··· THE RECORDS

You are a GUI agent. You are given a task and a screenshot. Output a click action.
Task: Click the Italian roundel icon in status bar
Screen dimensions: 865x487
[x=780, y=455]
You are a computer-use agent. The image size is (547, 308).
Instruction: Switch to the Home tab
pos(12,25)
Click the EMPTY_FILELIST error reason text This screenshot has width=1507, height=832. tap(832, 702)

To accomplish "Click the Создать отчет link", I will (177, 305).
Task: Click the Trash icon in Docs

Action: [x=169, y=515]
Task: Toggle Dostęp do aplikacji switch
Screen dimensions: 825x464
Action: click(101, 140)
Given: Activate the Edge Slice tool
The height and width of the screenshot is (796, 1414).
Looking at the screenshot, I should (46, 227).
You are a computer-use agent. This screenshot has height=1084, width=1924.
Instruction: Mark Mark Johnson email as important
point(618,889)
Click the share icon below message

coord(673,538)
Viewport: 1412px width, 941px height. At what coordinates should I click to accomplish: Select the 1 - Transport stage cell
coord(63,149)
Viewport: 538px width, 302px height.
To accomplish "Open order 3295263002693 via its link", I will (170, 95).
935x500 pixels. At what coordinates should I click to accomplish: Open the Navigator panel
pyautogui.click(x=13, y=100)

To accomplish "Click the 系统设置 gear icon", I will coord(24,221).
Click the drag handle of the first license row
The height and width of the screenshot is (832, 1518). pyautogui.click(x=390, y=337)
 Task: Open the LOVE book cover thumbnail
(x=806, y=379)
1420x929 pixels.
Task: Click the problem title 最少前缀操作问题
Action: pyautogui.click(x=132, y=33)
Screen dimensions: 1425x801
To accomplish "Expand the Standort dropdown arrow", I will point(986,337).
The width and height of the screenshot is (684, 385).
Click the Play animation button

······

● INSTRUCTIONS TO FOLLOW:
Every entry should be retyped exactly as shown.

● RESULT OF THIS EXERCISE:
You are a GUI agent. You are given a task and a screenshot. Output a click action.
Task: Click the Italian roundel icon in status bar
Screen dimensions: 865x487
[x=780, y=455]
You are a computer-use agent. The image size is (547, 308).
Instruction: Switch to the Home tab
pos(12,25)
Click the EMPTY_FILELIST error reason text This screenshot has width=1507, height=832. tap(832, 702)

To accomplish "Click the Создать отчет link", I will (177, 305).
Task: Click the Trash icon in Docs

Action: [x=169, y=515]
Task: Toggle Dostęp do aplikacji switch
Screen dimensions: 825x464
Action: click(101, 140)
Given: Activate the Edge Slice tool
The height and width of the screenshot is (796, 1414).
Looking at the screenshot, I should (46, 227).
You are a computer-use agent. This screenshot has height=1084, width=1924.
Instruction: Mark Mark Johnson email as important
point(618,889)
Click the share icon below message

coord(673,538)
Viewport: 1412px width, 941px height. At what coordinates should I click to accomplish: Select the 1 - Transport stage cell
coord(63,149)
Viewport: 538px width, 302px height.
To accomplish "Open order 3295263002693 via its link", I will (170, 95).
935x500 pixels. At what coordinates should I click to accomplish: Open the Navigator panel
pyautogui.click(x=13, y=100)

To accomplish "Click the 系统设置 gear icon", I will coord(24,221).
Click the drag handle of the first license row
The height and width of the screenshot is (832, 1518). pyautogui.click(x=390, y=337)
 Task: Open the LOVE book cover thumbnail
(x=806, y=379)
1420x929 pixels.
Task: Click the problem title 最少前缀操作问题
Action: pyautogui.click(x=132, y=33)
Screen dimensions: 1425x801
To accomplish "Expand the Standort dropdown arrow", I will point(986,337).
The width and height of the screenshot is (684, 385).
Click the Play animation button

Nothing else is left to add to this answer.